The biggest difference between last year — Elon’s first season in the CAA — and this year are the team’s expectations for itself.
“I don’t want to say it was a surprise, but we didn’t realize we had a chance of winning until way later on in the season,” said captain and senior Sydney Griffin. “From the start of practice this year, we knew we had a chance to win this again. It makes every practice a little bit more special because there’s a different aura. Everyone’s working in mind of the goal.”
Currently, Elon is participating in the indoor portion of its season, along with seven other CAA schools in the Eastern Collegiate Athletic Conference (ECAC). The indoor season is considered a winter sport, running December- March.
The qualifying standards for the ECAC championship meet at the beginning of March are tough. One of the captains, senior Megan Kirschling, tries to focus on improving gradually throughout the whole season instead of trying to peak during the championship meets.
“For me, it’s a little bit of both,” Kirschling said. “You obviously want to continue to get better, and it’s a long season — we’re competing until May — so you always keep that in the back of your mind. In qualifying, you have to hit a certain mark, so you may need to go big, but at the same time you take all of the little accomplishments along the way.”
Griffin has a different approach.
“It’s definitely about the time,” Griffin said. “I want to see improvement, but this isn’t the time when we should be ready to go our fastest. You have to keep in mind that there’s things you want to improve, but you know there’s more to come.”
The competitive environment around the team has been fostered for years by Elliston, who’s in his 10th season as coach. The practices have become a shining light for the program, even though they can get “heated.”
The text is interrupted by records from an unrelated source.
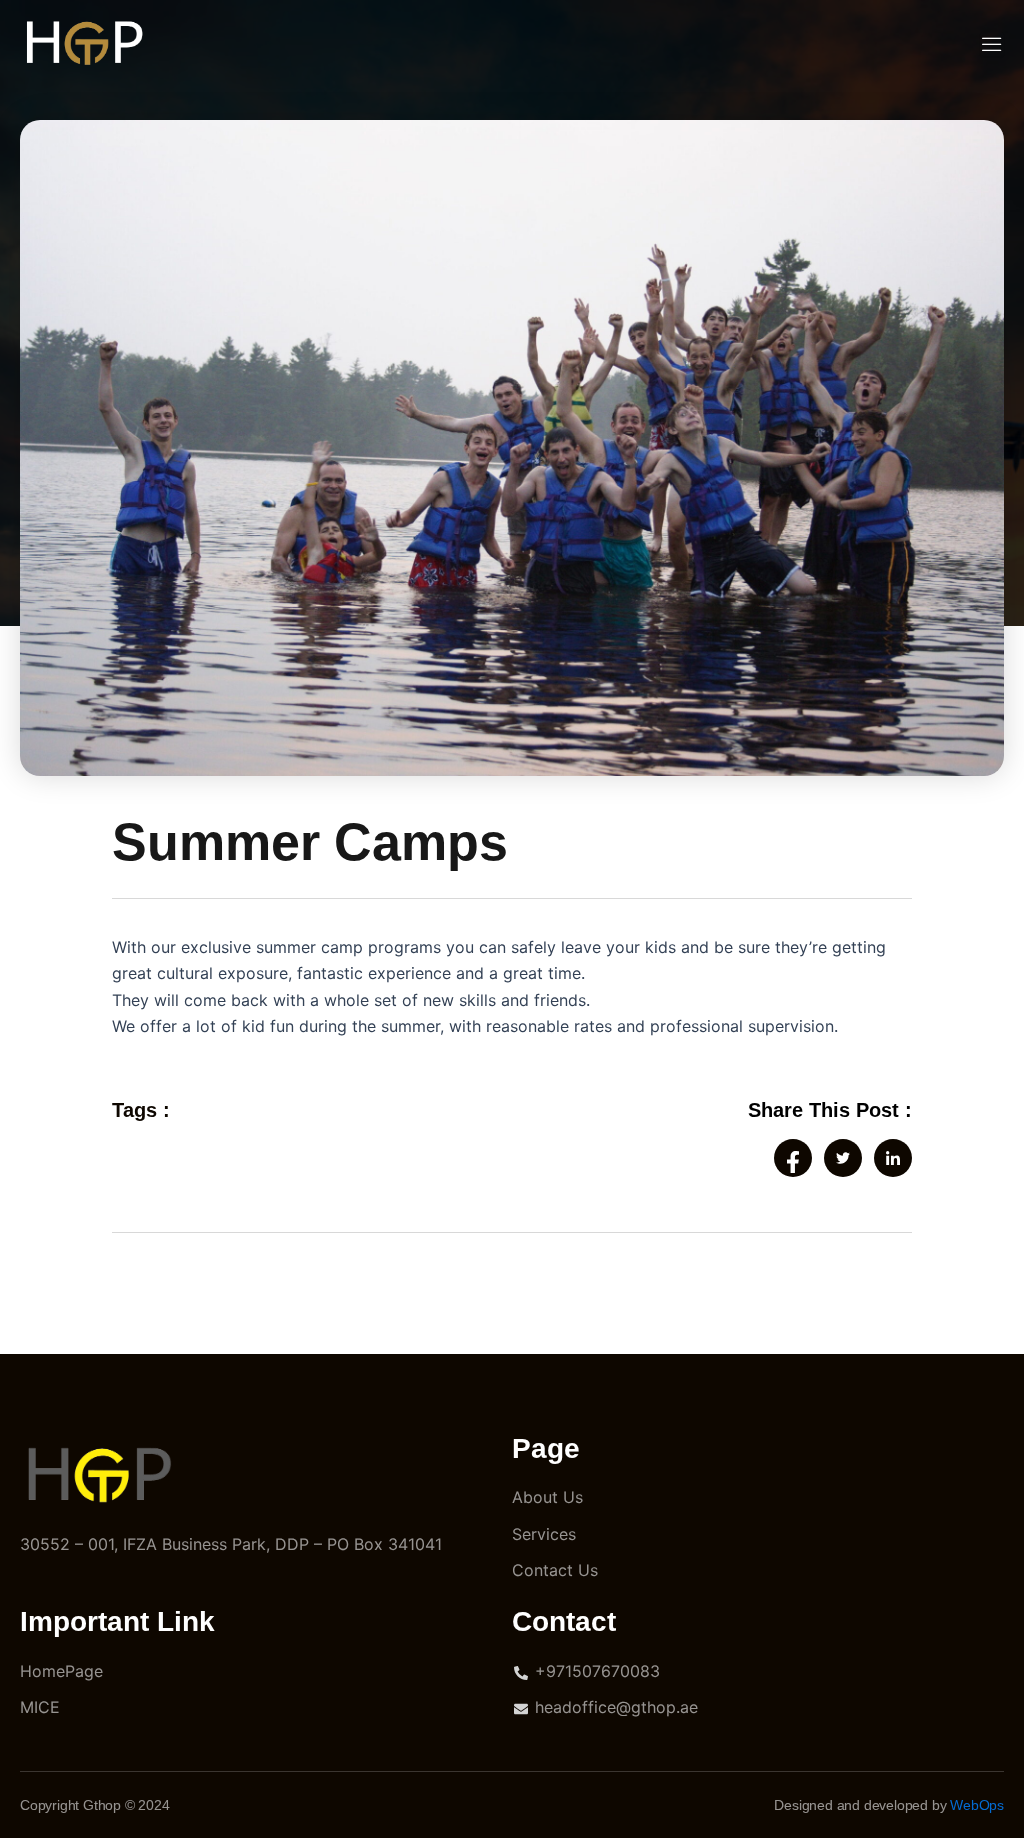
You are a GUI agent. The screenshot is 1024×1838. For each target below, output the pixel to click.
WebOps (977, 1805)
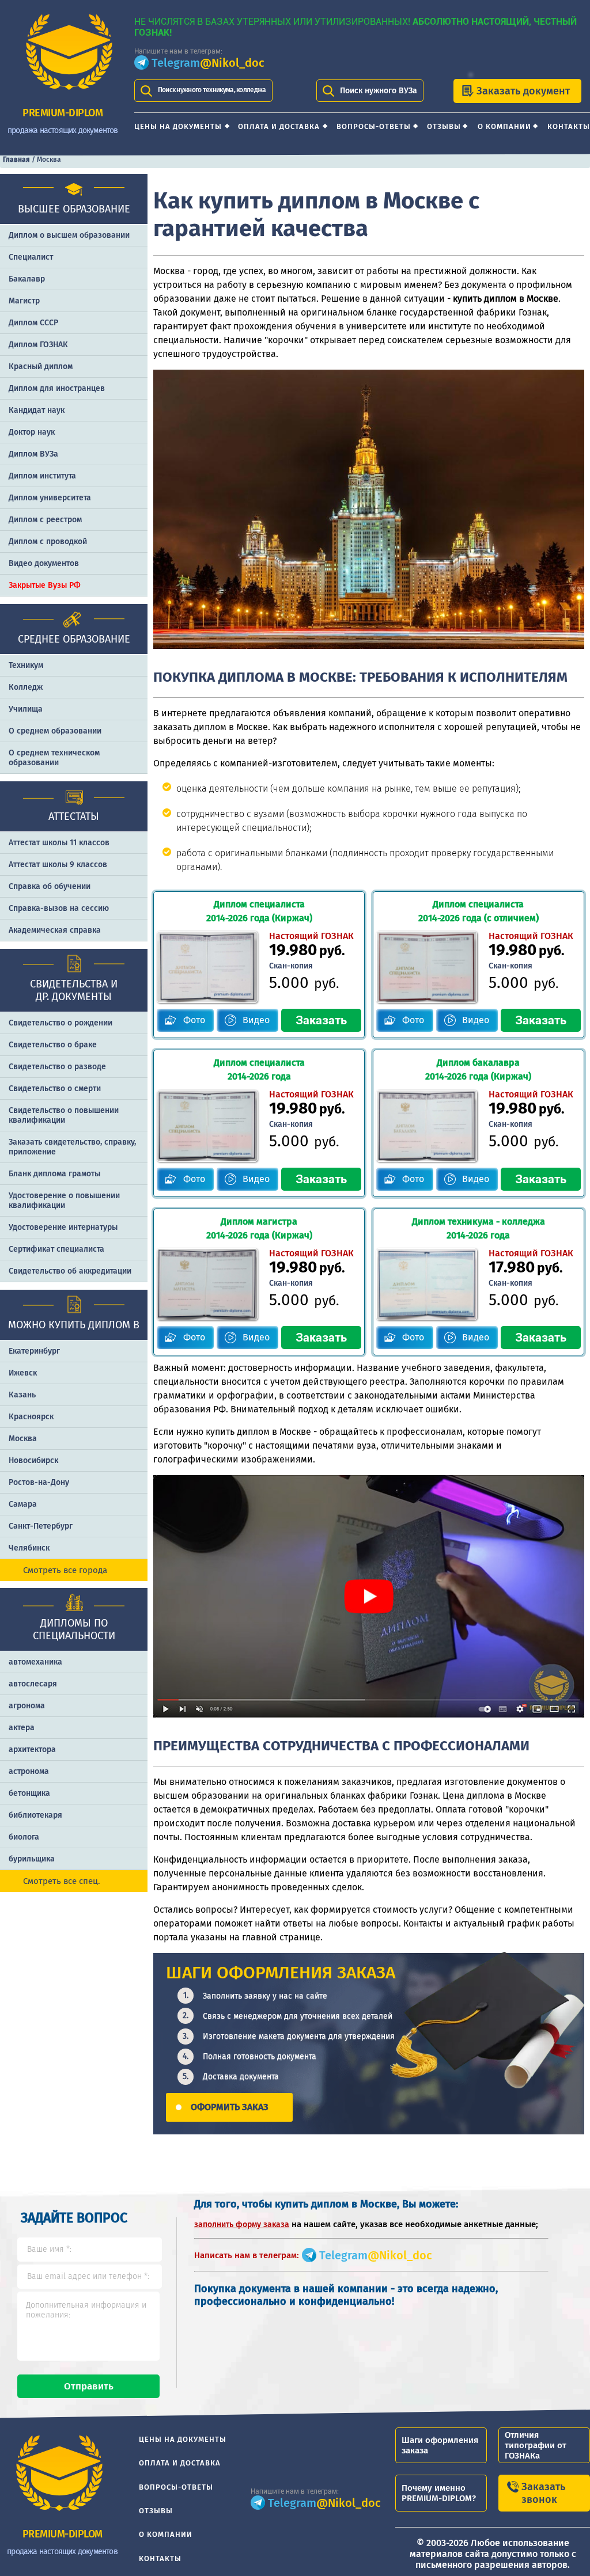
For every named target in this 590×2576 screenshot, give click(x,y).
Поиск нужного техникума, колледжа (212, 90)
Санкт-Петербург (41, 1526)
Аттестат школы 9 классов (58, 864)
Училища (26, 709)
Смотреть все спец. (61, 1881)
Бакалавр (27, 279)
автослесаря (33, 1684)
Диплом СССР (33, 323)
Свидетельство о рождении (60, 1023)
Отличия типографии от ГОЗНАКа (535, 2445)
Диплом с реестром (45, 520)
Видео (256, 1020)
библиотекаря (35, 1815)
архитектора (32, 1749)
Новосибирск (33, 1460)
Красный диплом (41, 366)
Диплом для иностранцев (57, 388)
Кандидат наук (37, 410)
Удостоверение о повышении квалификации (64, 1200)
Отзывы (444, 126)
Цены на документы (178, 126)
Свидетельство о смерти (55, 1088)
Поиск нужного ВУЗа (378, 91)
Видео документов (44, 563)
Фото (194, 1020)
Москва (23, 1438)
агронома (27, 1706)
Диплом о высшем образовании (69, 235)
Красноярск (31, 1417)
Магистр (24, 301)
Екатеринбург (34, 1351)
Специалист (31, 257)
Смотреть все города (65, 1570)
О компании (504, 126)
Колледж (26, 687)
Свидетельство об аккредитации (70, 1271)
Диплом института (42, 476)
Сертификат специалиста (56, 1249)
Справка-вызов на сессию (59, 908)
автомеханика (35, 1662)
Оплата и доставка (279, 126)
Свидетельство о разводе (57, 1067)
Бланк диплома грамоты (54, 1174)
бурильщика (32, 1859)
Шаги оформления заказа (440, 2445)
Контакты (568, 126)
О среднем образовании (55, 731)
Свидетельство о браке (53, 1045)
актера (22, 1727)
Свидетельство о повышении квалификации (64, 1115)
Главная (16, 159)
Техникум (26, 665)
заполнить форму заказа (241, 2224)
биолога (24, 1837)
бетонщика (29, 1793)
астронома (29, 1771)
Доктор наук (32, 432)
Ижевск (23, 1373)
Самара (23, 1504)
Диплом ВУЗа (33, 454)
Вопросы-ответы (373, 126)
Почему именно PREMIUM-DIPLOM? (439, 2493)
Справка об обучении (49, 886)
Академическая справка (55, 930)
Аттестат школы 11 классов (59, 843)
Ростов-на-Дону (39, 1482)
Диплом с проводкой (48, 541)
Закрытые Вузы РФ (45, 585)
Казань (22, 1395)
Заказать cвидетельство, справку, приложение (72, 1147)
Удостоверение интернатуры (63, 1227)
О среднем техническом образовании (54, 758)
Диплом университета (50, 498)
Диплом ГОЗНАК (38, 344)
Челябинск (29, 1548)
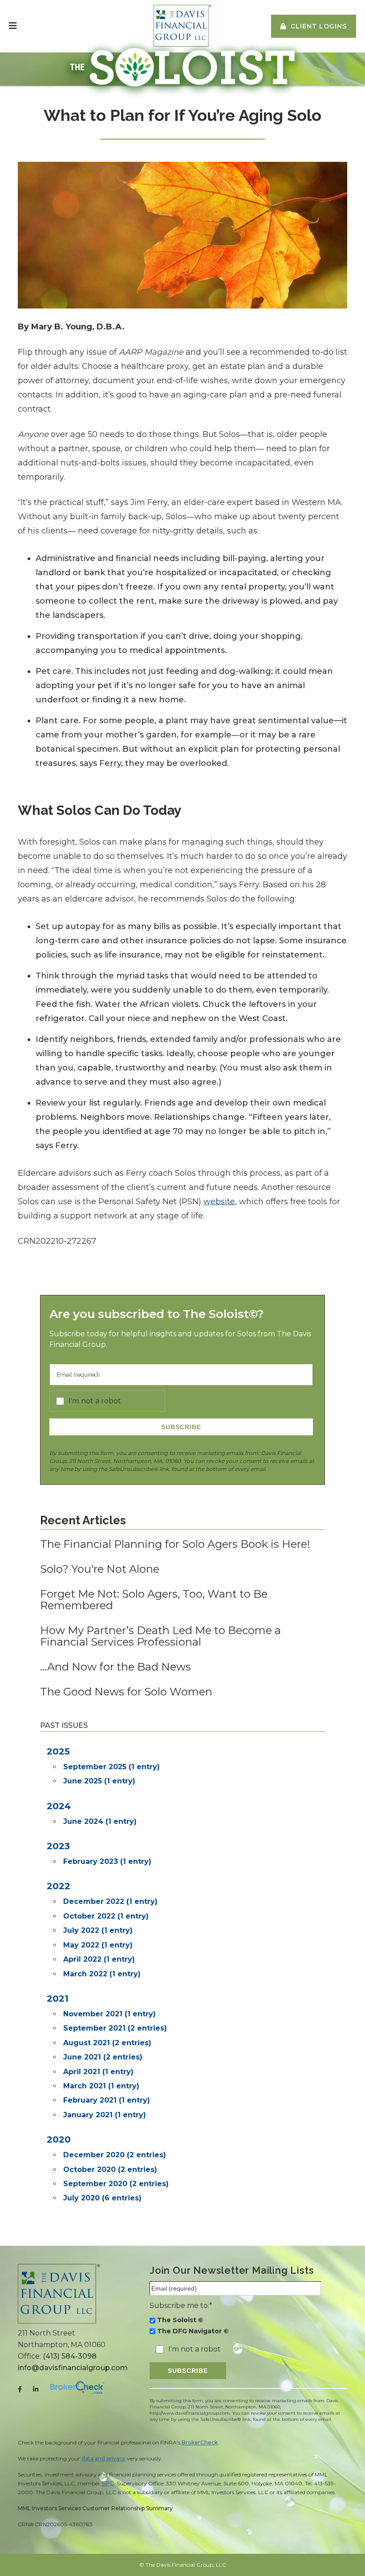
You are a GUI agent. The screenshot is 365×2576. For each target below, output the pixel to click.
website (219, 1201)
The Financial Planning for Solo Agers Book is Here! (175, 1544)
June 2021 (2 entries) (102, 2057)
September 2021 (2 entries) (115, 2028)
“They’re very strong, very aggressive,” Elliston said. “It’s getting them ready to compete at the highest level. It’s so easy to back off, but they’ve got to push through the discomfort and pain to run with their teammates to bring out the best in themselves. It all starts in practice.”
While track is an individual sport, there can be a level of competition in practices that is overbearing and hurts teams, which Griffin experienced at her high school. But she said the community around the team at Elon has made it extremely enjoyable, which Kirschling agrees with.
“Everyone is on the same page for what we want, and we know the way to get there is by putting in the work, challenging each other and getting after it,” Kirschling said. “Our team is so close, and the way we go after it in practice … that’s the person who’s going to be with you in the hard times and in the box. It’s a good atmosphere to challenge each other in.”
The seven other CAA schools (Drexel University and the University of North Carolina at Wilmington do not have women’s track and field teams) along with three men’s track and field teams will all descend upon Elon’s small campus for the championships at the Jerry and Jeanne Robertson Track & Field Complex May 6-7.
“Obviously you want to do a good job as a host,” Elliston said. “We want to host a quality championship meet, and we’re looking forward to that as a university.”
But when it comes to the meet itself, the team knows the other CAA schools have Elon in mind as they prepare for May 6-7.
“The CAA is good competition — each team is getting better each year, and everybody is gunning for it,” Kirschling said. “It’s gonna be a good meet. I’m excited.”